Amplify Flutter Version

1.8.0

Deployment Method

Amplify CLI + Custom Pipeline

Schema

No response

[tyllark]

Hello @MishaPadalka thank you for submitting this issue. We will look into this and get back to you!

[tyllark]

Hello @MishaPadalka after review our documentation for setting up push notification we found this excerpt:

Authorizing the app for analytics events is crucial for unauthenticated users, particularly if you intend to configure Amplify or send push notifications to your users before their authentication. If authorization is declined, please keep in mind that updating the Cognito user pool would become necessary, and any subsequent updates could potentially result in the deletion of the current user data.

Your role trust policy seems to be configured to authorization:

"cognito-identity.amazonaws.com:amr": "authenticated"

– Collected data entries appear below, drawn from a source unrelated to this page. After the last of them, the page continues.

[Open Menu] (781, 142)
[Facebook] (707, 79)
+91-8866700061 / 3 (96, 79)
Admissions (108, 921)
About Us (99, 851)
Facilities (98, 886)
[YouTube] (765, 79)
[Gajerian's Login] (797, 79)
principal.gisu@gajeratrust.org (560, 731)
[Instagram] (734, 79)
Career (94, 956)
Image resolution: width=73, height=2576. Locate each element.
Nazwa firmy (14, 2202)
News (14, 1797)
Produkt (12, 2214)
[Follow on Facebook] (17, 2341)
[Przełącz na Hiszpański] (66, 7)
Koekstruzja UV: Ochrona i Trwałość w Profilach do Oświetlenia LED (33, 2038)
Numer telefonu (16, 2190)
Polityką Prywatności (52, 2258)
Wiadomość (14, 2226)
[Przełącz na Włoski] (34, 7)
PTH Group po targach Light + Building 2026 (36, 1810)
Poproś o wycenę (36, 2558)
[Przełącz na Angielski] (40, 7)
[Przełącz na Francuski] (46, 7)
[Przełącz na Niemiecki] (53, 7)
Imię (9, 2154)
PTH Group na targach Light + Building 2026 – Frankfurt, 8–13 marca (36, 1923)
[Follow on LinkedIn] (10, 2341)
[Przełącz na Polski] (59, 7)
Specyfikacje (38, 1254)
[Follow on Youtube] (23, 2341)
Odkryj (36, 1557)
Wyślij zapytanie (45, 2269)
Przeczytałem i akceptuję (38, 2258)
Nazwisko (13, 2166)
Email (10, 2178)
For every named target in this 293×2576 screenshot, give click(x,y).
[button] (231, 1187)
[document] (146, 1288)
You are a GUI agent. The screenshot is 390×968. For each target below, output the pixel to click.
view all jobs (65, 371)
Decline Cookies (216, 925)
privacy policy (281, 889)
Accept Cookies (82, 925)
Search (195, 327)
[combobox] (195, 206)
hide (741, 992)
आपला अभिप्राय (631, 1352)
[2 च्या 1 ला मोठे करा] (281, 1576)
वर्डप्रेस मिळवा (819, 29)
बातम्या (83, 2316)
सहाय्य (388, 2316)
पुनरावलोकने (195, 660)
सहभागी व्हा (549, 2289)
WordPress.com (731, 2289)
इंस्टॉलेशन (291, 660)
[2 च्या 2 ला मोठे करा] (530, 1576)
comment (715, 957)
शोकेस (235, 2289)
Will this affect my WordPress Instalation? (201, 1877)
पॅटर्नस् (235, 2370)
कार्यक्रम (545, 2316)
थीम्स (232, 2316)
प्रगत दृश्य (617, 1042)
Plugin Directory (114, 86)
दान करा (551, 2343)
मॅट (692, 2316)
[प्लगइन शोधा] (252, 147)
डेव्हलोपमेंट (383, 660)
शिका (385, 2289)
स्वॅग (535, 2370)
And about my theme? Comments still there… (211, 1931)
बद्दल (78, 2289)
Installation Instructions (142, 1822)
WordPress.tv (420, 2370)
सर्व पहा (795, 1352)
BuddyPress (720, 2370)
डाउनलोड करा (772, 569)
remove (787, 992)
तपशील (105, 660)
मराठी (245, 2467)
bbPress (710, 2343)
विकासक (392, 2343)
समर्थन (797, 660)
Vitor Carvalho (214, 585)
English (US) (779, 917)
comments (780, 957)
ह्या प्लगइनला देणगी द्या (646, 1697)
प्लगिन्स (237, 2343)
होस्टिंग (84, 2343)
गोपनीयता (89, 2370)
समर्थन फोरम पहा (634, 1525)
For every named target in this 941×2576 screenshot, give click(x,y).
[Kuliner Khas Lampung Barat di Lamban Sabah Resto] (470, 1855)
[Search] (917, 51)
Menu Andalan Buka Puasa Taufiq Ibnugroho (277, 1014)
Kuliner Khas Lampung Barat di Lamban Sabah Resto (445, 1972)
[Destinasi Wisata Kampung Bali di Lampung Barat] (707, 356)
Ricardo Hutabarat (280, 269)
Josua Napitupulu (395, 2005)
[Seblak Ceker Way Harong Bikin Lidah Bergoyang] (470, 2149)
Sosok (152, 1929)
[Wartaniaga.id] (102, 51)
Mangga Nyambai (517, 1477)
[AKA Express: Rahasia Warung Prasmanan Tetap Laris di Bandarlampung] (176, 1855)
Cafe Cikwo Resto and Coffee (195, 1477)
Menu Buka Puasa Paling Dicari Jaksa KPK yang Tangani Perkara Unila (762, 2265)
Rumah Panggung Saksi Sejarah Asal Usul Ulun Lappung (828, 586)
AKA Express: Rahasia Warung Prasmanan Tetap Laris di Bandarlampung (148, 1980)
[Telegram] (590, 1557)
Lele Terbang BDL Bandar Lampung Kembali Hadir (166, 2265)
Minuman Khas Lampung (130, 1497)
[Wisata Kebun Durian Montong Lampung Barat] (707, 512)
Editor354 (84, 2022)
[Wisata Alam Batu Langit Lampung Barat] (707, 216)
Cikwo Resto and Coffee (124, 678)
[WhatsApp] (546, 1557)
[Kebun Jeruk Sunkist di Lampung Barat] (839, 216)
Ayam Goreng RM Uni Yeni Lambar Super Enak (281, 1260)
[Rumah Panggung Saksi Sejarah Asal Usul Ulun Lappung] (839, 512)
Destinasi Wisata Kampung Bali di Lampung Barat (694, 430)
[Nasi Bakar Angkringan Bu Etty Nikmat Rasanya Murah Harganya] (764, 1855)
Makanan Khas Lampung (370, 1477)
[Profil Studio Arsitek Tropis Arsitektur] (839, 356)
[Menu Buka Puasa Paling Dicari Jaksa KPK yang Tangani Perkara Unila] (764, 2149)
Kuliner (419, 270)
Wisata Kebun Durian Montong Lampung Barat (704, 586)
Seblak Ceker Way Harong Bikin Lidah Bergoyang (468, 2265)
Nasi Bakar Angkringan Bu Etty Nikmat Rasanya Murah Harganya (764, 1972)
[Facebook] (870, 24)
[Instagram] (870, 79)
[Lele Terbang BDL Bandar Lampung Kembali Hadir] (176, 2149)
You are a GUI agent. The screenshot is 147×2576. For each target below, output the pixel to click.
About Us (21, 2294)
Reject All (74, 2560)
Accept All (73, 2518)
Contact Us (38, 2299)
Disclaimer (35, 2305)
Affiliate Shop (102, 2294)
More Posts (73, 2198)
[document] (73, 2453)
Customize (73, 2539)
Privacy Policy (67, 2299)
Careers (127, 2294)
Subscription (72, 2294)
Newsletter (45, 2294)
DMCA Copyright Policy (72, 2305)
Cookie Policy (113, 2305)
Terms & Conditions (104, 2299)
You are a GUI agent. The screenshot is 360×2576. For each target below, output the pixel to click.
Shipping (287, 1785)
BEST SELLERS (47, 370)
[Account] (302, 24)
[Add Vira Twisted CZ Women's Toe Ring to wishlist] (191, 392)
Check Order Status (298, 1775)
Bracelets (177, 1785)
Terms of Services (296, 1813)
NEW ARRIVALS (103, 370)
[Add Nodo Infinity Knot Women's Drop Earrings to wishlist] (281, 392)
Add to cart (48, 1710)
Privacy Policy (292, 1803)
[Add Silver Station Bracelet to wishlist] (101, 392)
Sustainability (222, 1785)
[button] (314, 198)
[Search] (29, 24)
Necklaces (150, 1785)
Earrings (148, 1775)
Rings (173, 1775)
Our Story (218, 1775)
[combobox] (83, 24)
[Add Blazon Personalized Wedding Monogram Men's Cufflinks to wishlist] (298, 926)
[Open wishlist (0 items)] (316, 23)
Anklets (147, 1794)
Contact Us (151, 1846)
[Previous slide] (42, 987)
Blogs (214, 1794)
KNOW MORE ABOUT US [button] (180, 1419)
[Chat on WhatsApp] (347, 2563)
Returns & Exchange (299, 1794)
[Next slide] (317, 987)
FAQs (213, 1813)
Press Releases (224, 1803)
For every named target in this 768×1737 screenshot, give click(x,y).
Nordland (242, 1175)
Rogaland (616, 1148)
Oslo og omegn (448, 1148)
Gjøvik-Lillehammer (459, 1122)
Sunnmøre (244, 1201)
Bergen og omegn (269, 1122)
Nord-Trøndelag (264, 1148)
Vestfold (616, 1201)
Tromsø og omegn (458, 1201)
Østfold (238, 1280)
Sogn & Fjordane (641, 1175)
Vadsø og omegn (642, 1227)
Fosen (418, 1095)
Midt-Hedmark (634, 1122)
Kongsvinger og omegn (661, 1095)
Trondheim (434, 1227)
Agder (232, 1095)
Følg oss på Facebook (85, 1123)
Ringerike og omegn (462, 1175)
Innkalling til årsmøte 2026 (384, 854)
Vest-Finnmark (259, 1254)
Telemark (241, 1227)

Could you please try updating you trust policy to "unauthenticated" and let us know if that resolves your issue.

[MishaPadalka]

Hello @tyllark I tried to update the trust policy to unauthenticated but it didn't help, the same error occurs. Maybe there is another option in which this error can occur? Also I wanted to add that during the first ran I receive this error :

, but after hot restart I receive this one

[tyllark]

@MishaPadalka Sorry for the delay. Can you please verify the status of guest access in your identity.

AWS Console -> Cognito -> Identity pools -> Identity pool name -> User access -> Guest access

If guest access is inactive try activating it and verify again that the guest role's trust relationship is unauthenticated.